La escena es una habitación convencional, y parece flotar en un cielo azul lleno de luz y manchado de aún más luz por un nimbo de blancos algodones, otras tantas nubes que van oscureciendo según la acción se desliza de la primera apariencia de comedia amable hasta los tonos algo más lúgubres que se irán revelando a medida que transcurre la acción.

Guillem Clua escribe esta obra desde la certeza de una aceptación del mapa del conflicto que va desvelando, de relieve fácilmente reconocible por el público gracias a los límites del diálogo de dos personajes amables, queribles, que producen desde el principio una recepción sin esquinas ni resistencias, una identificación con la inmensa mayoría de la audiencia, que los reconoce y los adopta gracias a que aparecen perfectamente cocinados entre gotas de humor, momentos de patetismo, y un trasfondo de realismo afilado hasta casi el melodrama en algunos extremos: la obra se desliza así desde el principio por una suave pendiente, con estudiados cambios de nivel, hasta un final quizás algo pasado de azúcar y que puede resultar por lo mismo un tanto empalagoso para algunos paladares.

Las cosas de la vida, como dijo aquél, tienen que estar en los espejos en los que nos gusta mirarnos; así para la risa como para lo triste, que de todo traen los días que nos tocan.

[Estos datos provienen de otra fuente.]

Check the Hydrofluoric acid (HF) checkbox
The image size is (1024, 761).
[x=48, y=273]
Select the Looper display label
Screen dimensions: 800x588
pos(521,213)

En el teatro, la convención permite que las formas que devuelve el escenario se encarnen en personajes reconocibles, y en esta ocasión el director sirve el drama con los condimentos del género: un espacio bien figurativo: una habitación donde, menos mal, se ha cambiado el sofá por un piano que, aún así, casi no hace otra cosa que abultar. Dentro de ese territorio, el encuentro entre los dos personajes se trenza sobre todo en la palabra, en el diálogo, donde se alude a dos actitudes frente a la misma atrocidad. La muerte de las personas queridas es siempre una amputación de la vida de los que quedan, pero es cierto que puede adquirir acentos de aún más dolor sobre el dolor. Aquí, la mujer que pierde al hijo y el joven que pierde al amado miden su pena en un torneo que, al final, ambos descubren que sólo tiene perdedores.

La trama revela a su tiempo detalles por los que respira, algunos menos sorprendentes que otros, pero en su conjunto logra trenzar una historia que mantiene a la sala atenta; en momentos logra ese silencio denso que demuestra la mejor relación entre la escena y los espectadores, y como el teatro estaba lleno aún se sentía más esa hermosa liturgia.

Experiencia

Carmen Maura se muestra en todo momento solvente y cómoda en su papel, dando el color preciso a cada registro y destacando su talento para encontrar ese matiz, un brillo inesperado en una frase de humor en medio de un momento de drama. La experiencia no es sólo un grado, a veces como el caso, es más; y le permite dar sin aparente esfuerzo una humanidad sin estridencias, llena de naturalidad, de ternura y matices. Felix Gómez construye su réplica de modo eficiente, atento también a la paulatina trasformación de su personaje. La dirección de Josep María Mestres se nota sobre todo en lo que no se nota; mantiene adecuados el ritmo y el pulso de la historia con un trabajo de oficio; y como, felizmente, el público llenaba la sala, se dio una de esas noches en las que el teatro brilla que da gusto verlo.